Abstract
Objective To evaluate the perspective of physicians who care for patients with autoimmune inflammatory rheumatic disease (AIIRD) toward vaccination.
Methods Physicians who care for patients with AIIRD were invited to participate in an online survey regarding their vaccination perspectives in adult patients with AIIRD.
Results Survey responses of 370 physicians from Asia (41.1%), North America (41.6%), Europe (13.8%), and other countries (3.5%) were analyzed. Participants stated that rheumatologists (58.2%) should be primarily responsible for vaccination coverage, followed by general internists (19.3%) and family medicine practitioners (12.8%). Additionally, 96.7% of participants considered vaccination very important (≥ 4/5 rating) for patients with AIIRD. Despite these sentiments, only one-third (37%) reported vaccinating the majority (≥ 60%) of their patients.
Conclusion Physicians who care for patients with AIIRD agree that vaccines are effective and safe in patients with AIIRD. Unfortunately, they often do not ensure that their patients are adequately vaccinated. Further studies are needed to investigate how to improve vaccination coverage for this high-risk patient population.

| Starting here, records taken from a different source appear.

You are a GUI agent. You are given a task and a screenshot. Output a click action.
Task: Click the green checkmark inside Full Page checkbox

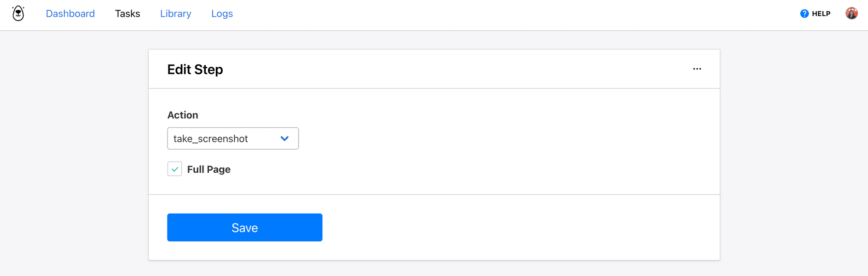tap(174, 169)
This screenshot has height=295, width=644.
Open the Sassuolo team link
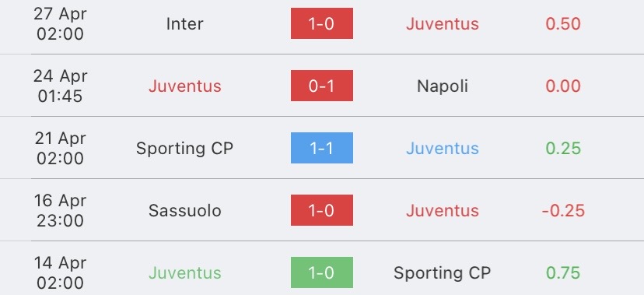tap(185, 211)
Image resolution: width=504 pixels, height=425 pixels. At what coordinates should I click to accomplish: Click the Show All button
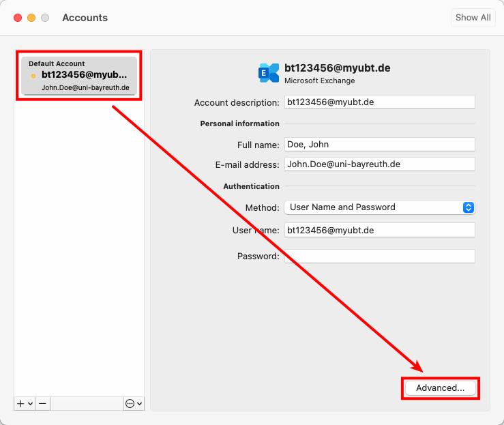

Vaccinations against preventable diseases are strongly recommended for patients with autoimmune inflammatory rheumatic disease (AIIRD) who are at increased risk of infections due to underlying immune dysfunction and treatment-induced immunosuppression.1-6. Several rheumatology societies, including the American College of Rheumatology (ACR) and the European Alliance of Associations for Rheumatology (EULAR), have formulated vaccination guidelines for patients with AIIRD, including rheumatoid arthritis (RA).4,6-8 Despite this, vaccination coverage for patients with AIIRD is low.9-11
Uncertainty regarding the impact of autoimmune disease and treatment-associated immunosuppression on vaccine safety and efficacy might contribute to hesitancy to administer vaccines. Live-attenuated vaccines, such as yellow fever, raise specific concerns, due to their theoretical potential to induce infection or disease flare in patients with AIIRD.11-13 This uncertainty became even more evident in the midst of the coronavirus disease 2019 (COVID-19) pandemic. Vaccines against severe acute respiratory syndrome coronavirus 2 (SARS–CoV-2) have been associated with usual adverse events such as vaccination-induced thrombocytopenic thrombosis and myocarditis, further contributing to vaccine hesitancy among patients and healthcare providers (HCPs) alike.14-16 Therefore, it is more important than ever that rheumatologists be prepared to take a leading role in managing vaccinations for patients with AIIRD and to guide patients and other healthcare providers in this time of uncertainty.17,18
To understand the obstacles to providing broad vaccination coverage of patients with AIIRD, we conducted an international survey to evaluate the perspective of the HCPs who care for patients with AIIRD regarding vaccination.
METHODS
Survey. Physicians who care for patients with AIIRD were invited to participate in an anonymous online survey approximately 15 minutes long, regarding their general vaccination practices. Participants were asked to rate their level of agreement, confidence, or familiarity using a 5-point Likert scale with the following anchors: 1 = strongly disagree or not at all, and 5 = strongly agree or very well.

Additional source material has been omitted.